* Task statement *
Rewrite the data below with "table header" changed to "column title" and everything else unchanged. Leave the pictures out of your answer.

* Dataset *
=====

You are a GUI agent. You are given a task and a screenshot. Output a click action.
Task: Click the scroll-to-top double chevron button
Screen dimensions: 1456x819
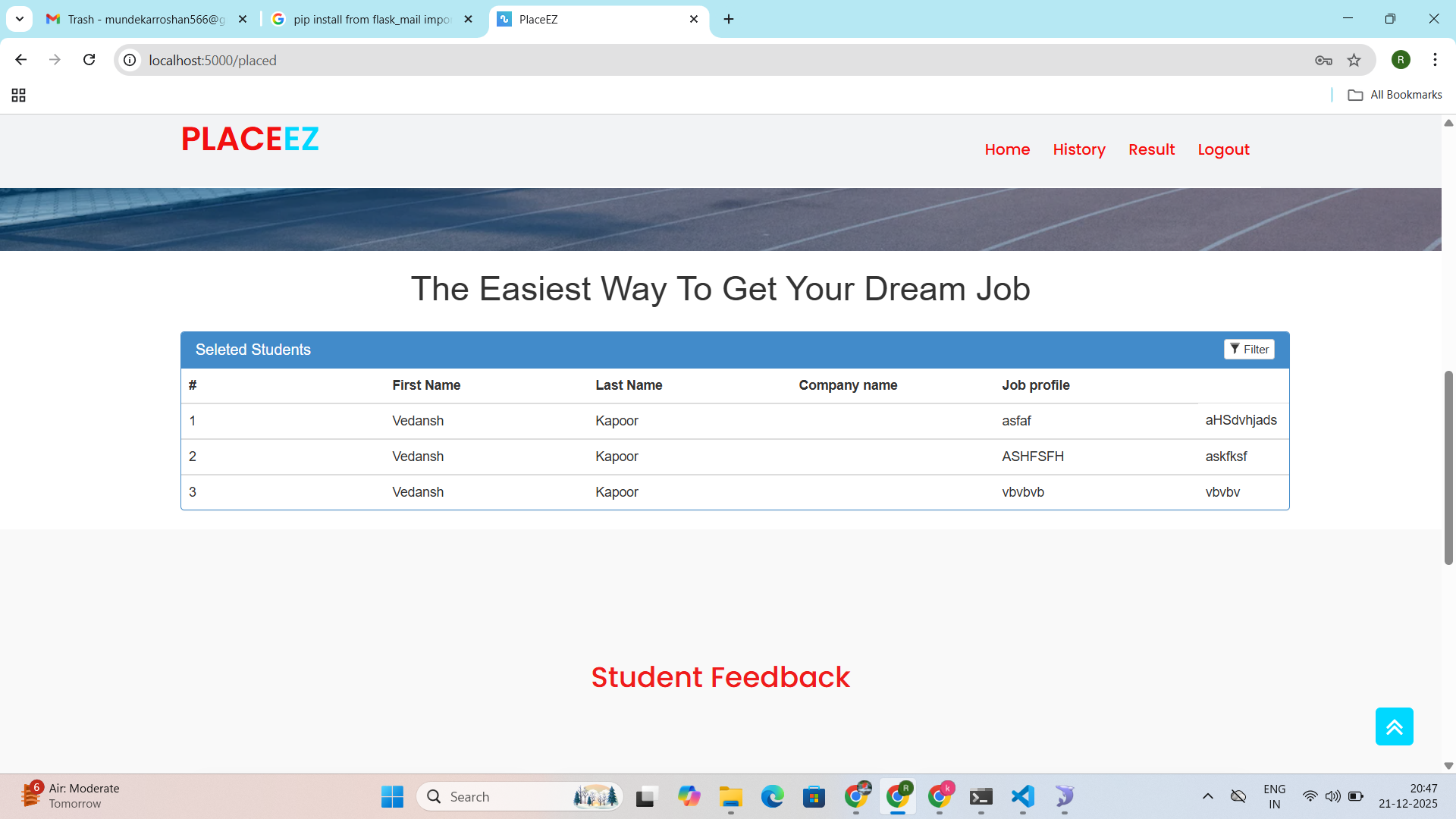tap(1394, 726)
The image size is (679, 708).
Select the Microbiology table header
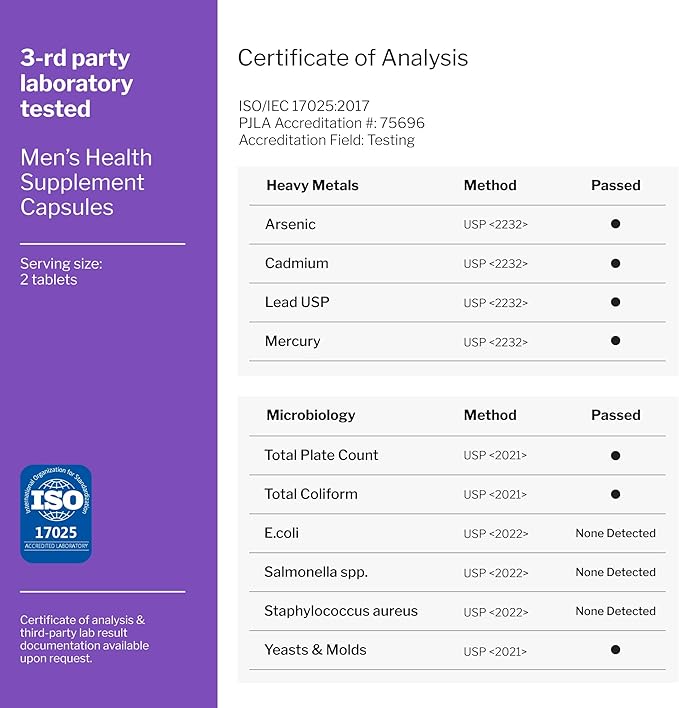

=====

* Result of the exercise *
You are a GUI agent. You are given a task and a screenshot. Output a click action.
Task: Click the scroll-to-top double chevron button
Screen dimensions: 1456x819
tap(1394, 726)
The image size is (679, 708).
Select the Microbiology column title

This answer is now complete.